**TASK DETAILS:** What lines of the material below include the string "profile"? Copy all of them.
┏━━
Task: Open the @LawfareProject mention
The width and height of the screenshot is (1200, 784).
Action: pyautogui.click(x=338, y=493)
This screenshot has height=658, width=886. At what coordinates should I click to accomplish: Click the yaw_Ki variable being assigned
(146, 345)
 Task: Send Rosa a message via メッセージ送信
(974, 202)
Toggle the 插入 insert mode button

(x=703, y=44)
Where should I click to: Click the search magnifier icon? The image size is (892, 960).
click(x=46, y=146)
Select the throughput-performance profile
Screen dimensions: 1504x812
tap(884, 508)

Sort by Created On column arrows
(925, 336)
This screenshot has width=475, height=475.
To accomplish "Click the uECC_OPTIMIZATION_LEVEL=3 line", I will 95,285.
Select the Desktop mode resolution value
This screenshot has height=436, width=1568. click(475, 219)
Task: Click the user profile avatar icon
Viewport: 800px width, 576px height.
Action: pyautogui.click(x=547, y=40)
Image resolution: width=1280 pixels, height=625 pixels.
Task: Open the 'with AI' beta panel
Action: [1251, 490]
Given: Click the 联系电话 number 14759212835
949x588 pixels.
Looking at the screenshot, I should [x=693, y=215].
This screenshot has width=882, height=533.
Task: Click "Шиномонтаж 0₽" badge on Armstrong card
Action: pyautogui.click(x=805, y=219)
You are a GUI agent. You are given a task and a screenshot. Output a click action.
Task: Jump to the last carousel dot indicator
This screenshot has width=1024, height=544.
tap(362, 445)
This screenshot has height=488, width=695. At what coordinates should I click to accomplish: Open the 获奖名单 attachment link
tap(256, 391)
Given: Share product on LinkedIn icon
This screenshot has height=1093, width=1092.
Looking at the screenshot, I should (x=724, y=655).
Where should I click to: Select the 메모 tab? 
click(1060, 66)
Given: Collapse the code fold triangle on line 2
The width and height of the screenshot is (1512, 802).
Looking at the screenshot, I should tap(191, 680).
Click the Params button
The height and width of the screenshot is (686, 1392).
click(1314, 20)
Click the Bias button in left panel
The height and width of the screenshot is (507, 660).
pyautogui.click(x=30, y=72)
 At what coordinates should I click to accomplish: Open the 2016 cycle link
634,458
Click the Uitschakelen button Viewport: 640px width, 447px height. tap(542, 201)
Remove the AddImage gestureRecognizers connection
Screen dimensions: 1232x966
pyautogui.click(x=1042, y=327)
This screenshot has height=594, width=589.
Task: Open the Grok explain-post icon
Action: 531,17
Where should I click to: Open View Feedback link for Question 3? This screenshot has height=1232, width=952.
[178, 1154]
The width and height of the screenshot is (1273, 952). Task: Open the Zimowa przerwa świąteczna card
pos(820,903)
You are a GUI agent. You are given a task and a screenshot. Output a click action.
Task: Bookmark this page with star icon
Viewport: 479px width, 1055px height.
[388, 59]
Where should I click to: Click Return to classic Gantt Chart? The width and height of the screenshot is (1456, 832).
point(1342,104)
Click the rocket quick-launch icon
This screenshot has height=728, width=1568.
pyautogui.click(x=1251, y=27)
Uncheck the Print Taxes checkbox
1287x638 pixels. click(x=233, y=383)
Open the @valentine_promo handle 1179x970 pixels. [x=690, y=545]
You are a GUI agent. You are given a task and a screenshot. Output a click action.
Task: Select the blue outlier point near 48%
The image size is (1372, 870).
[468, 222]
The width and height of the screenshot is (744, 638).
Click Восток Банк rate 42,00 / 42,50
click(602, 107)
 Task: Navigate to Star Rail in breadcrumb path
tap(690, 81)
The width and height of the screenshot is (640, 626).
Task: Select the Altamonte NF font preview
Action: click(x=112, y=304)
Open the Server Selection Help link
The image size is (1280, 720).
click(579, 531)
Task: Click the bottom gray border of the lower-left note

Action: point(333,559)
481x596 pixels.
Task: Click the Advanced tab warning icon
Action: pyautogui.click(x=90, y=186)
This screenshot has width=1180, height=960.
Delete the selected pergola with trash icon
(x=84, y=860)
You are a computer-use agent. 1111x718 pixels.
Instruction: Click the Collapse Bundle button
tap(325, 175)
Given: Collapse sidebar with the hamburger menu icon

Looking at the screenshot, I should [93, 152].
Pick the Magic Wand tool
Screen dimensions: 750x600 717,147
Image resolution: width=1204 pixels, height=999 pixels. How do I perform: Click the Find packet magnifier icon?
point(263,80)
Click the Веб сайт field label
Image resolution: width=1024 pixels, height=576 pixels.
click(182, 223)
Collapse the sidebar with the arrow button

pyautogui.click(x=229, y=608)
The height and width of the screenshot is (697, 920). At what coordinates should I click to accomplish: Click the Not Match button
┗━━
**SOLUTION TO THIS EXERCISE:**
Select the throughput-performance profile
Task: Click the user profile avatar icon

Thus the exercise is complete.